En Davos, el CEO de Anthropic compara la venta de chips de Nvidia con «vender armas nucleares»
La semana pasada, la administración de Estados Unidos aprobó oficialmente la venta de los chips H200 de Nvidia y de una línea de chips de AMD a clientes chinos aprobados, una decisión que ha generado controversia por tratarse de procesadores de alto rendimiento para Inteligencia Artificial. Este martes, en el Foro Económico Mundial de Davos, el CEO de Anthropic, Dario Amodei, descargó toda su crítica tanto contra la administración como contra las compañías de chips por esta medida.

Una Crítica Notable Entre Socios
La crítica es particularmente notable porque Nvidia es un socio principal e inversor en Anthropic. Amodei, en una entrevista con el editor en jefe de Bloomberg, expresó su incredulidad:
«Los CEOs de estas empresas dicen: ‘Es el embargo de chips lo que nos frena'»
. Advirtió que la decisión «va a volverse en contra de Estados Unidos».
«Estamos muchos años por delante de China en términos de nuestra capacidad para fabricar chips», afirmó Amodei. «Así que creo que sería un gran error enviar estos chips». Luego pintó un cuadro alarmante de lo que está en juego, hablando de las «increíbles implicaciones de seguridad nacional» de los modelos de IA, que representan «esencialmente cognición, esencialmente inteligencia».
La Comparación que Sacudió a la Industria
El momento más impactante llegó cuando Amodei calificó la última movida de la administración:
«Creo que esto es una locura. Es un poco como vender armas nucleares a Corea del Norte y [presumir que] Boeing hizo las carcasas».
Esta analogía, comparando a su socio Nvidia con un comerciante de armas, resonó con fuerza en el foro.
Una Relación Estratégica Puesta a Prueba
La crítica es especialmente punzante dado el vínculo entre ambas empresas. Nvidia no es solo otro fabricante de chips; es el proveedor exclusivo de las GPUs que alimentan los modelos de IA de Anthropic. Además, hace apenas dos meses, Nvidia anunció una inversión en Anthropic de hasta 10.000 millones de dólares, junto con una «profunda asociación tecnológica».
¿Por qué Amodei Habló con Tanta Libertad?
Podría haber sido un momento de descuido, pero dado la sólida posición de Anthropic en el mercado de la IA —valorada en cientos de miles de millones y con su asistente de codificación Claude muy bien considerado—, es probable que Amodei se sintiera cómodo hablando con confianza. La empresa genuinamente podría temer a los laboratorios de IA chinos y querer que Washington actúe.

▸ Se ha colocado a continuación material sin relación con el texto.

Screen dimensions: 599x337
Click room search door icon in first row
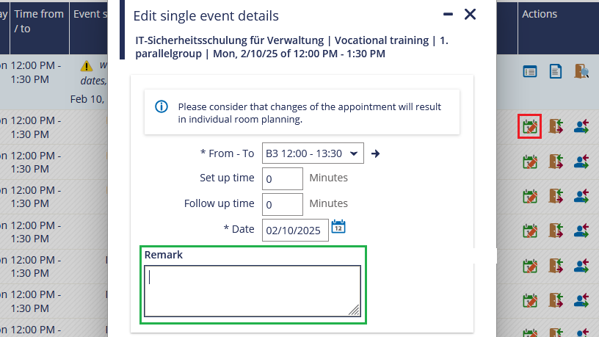click(x=581, y=71)
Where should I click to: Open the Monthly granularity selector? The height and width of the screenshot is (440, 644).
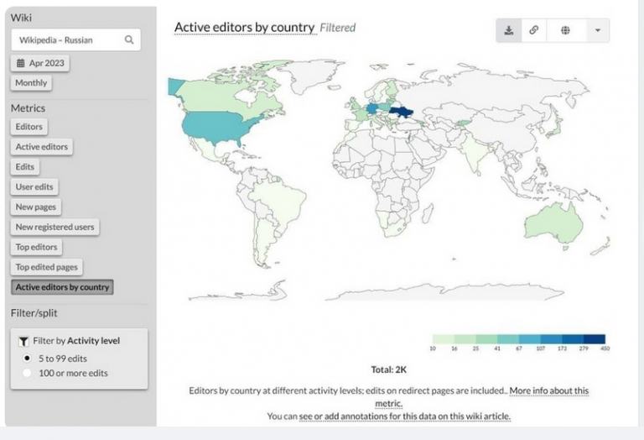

Lo más notable es que Amodei pudo sentarse en el escenario de Davos, soltar una bomba como esa y marcharse sin aparente temor a haber perjudicado su negocio. Esto sugiere que la carrera de la IA se ha vuelto tan existencial para sus líderes que las restricciones habituales —relaciones con inversores, alianzas estratégicas, cortesías diplomáticas— ya no aplican. Su falta de temor es, en sí misma, un mensaje poderoso.